Paul enters into a period of introspection, as does his mother. Marriage -- what draws people together and what makes them stay together -- is among the subjects ruminated upon. In short order, we discover that Lyndsay is a renowned civil rights lawyer, her husband a successful businessman. Paul is an ecologist, his wife, Benni, a rising advertising executive. These occupations are not fundamentally harmonious, and in Paul's and Benni's case, one might say they are fundamentally hostile. Benni's clients want to build tourist hotels on the very land Paul struggles passionately to keep pristine. And beyond that -- so far as plot is concerned -- I will not go, except to mention that the venue is South Africa, present day. Surprises await, and it would be wrong to hint at them.

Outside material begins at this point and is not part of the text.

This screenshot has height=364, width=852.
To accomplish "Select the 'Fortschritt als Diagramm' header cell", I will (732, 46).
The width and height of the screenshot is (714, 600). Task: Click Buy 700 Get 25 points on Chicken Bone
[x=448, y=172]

Thus the opening moves of Nadine Gordimer's 14th novel, Get a Life . She is a most worldly writer, engaged for many years in South Africa's sulfurous politics, and those politics often find their way into her fiction. Yet her stories manage to avoid the narrative death rattle of the political novelist; they live on their own, free of propaganda. The working world is never far below the surface of Gordimer's books, existing side by side -- sometimes easily, sometimes not -- with the sexual life, all of it within the distinctive milieu of South Africa, though that nation has many aspects of a universal human condition. She is a writer of exceptional poise, writing tight, with ruffles and flourishes kept to a minimum.

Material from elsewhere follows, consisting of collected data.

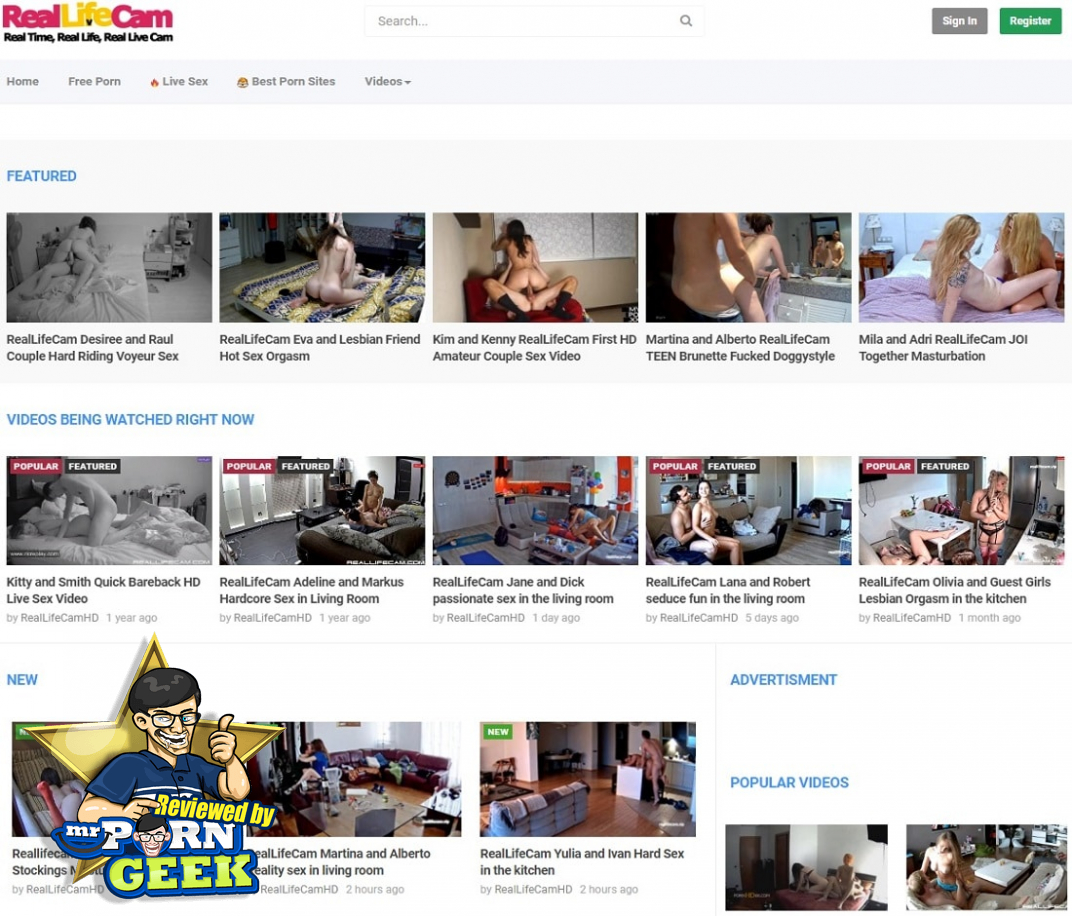Expand the Videos dropdown menu

click(x=387, y=82)
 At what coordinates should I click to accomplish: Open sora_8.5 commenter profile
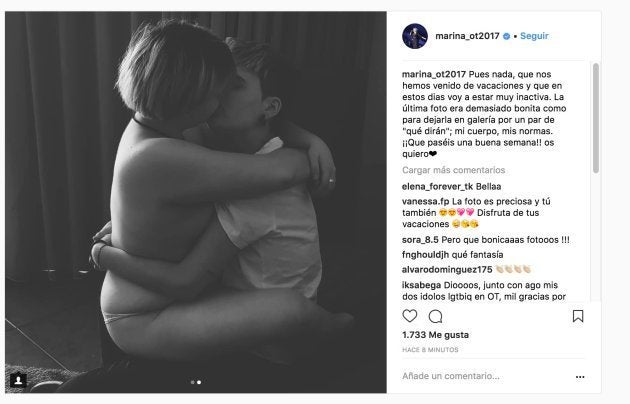[x=420, y=240]
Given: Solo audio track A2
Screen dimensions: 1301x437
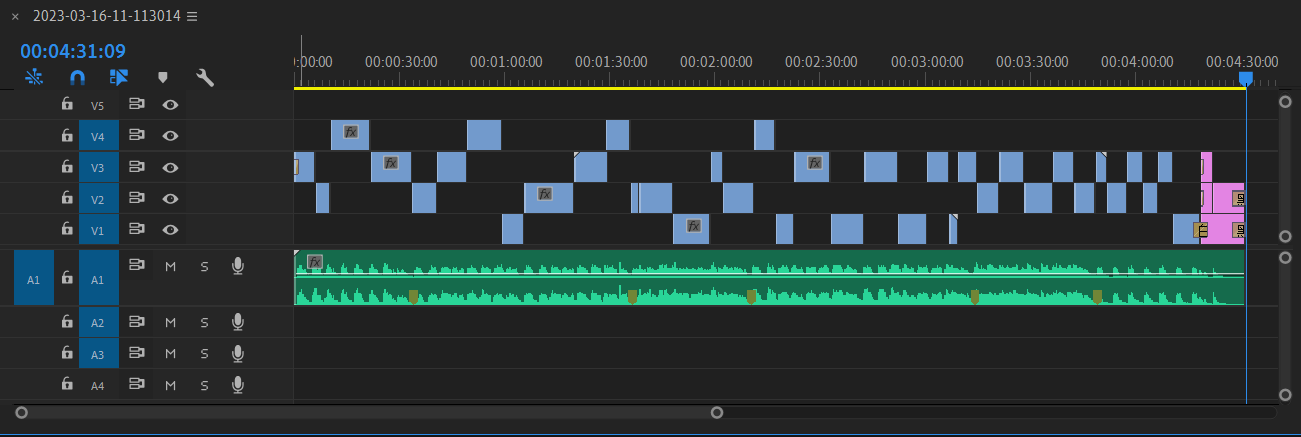Looking at the screenshot, I should pos(204,322).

Get a Life succumbs now and then to more ecological detail than seems absolutely necessary in a novel on as short a leash as this one (in the way that Ian McEwan in Saturday told me more about brain surgery than I needed to know). Maybe the curse of the short novel is that when a word is wasted, the reader tends to notice. That quibble aside, this novel begins superbly and ends wonderfully, and in between there are passages of high intelligence, not without Gordimer's signature asperity.

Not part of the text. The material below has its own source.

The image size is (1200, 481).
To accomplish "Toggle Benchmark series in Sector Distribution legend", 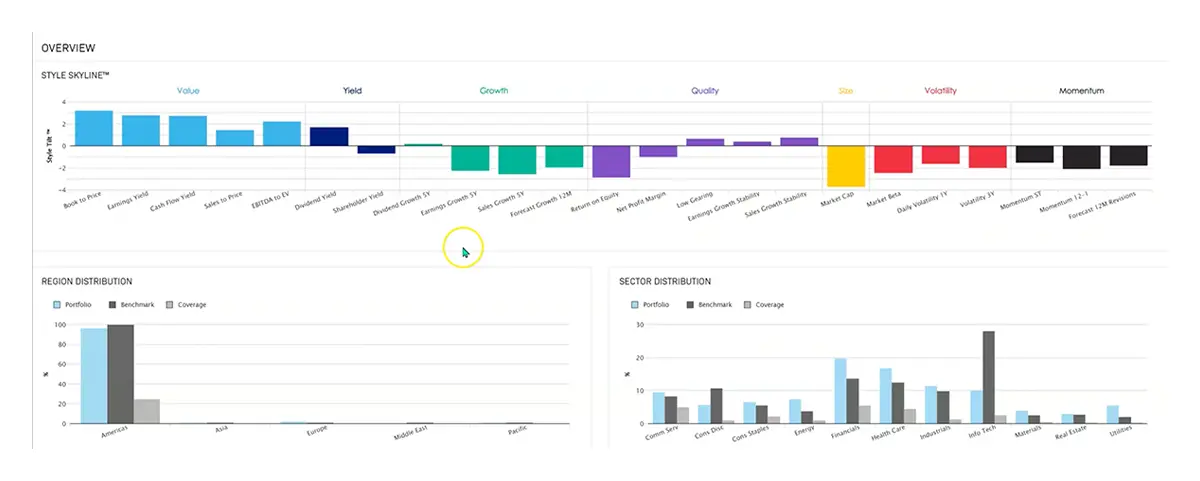I will (x=711, y=304).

Here's Lyndsay recollecting a long-ago love affair: "How girlishly exciting it must have been. To be irresistibly attractive to a man: at forty-something, with a loving husband, grown children, a successful career in a male-dominated profession; moving into a new maturity of freedom. Not to be foregone; to be taken as the other chances had been, to become a civil rights lawyer, an Advocate with Chambers. Sexual freedom, oh yes. Not as an orthodox feminist, god forbid, totting up orgasms as a constitutional right, but as one who'd read Simone de Beauvoir and the time had come to remember her concept of 'contingent loves.' Sexual freedom, yes. But not only that. Freedom of something new in experience, association of this with another mind, personality, within the same shared structure of intellectual activity. Didn't have that already, the shared intellectual activity, in abundance with daily colleagues? But not in the special context of other intimacy!"

So I suppose I've given a hint after all. ·

Ward Just's new novel, "Forgetfulness," will be published in the fall.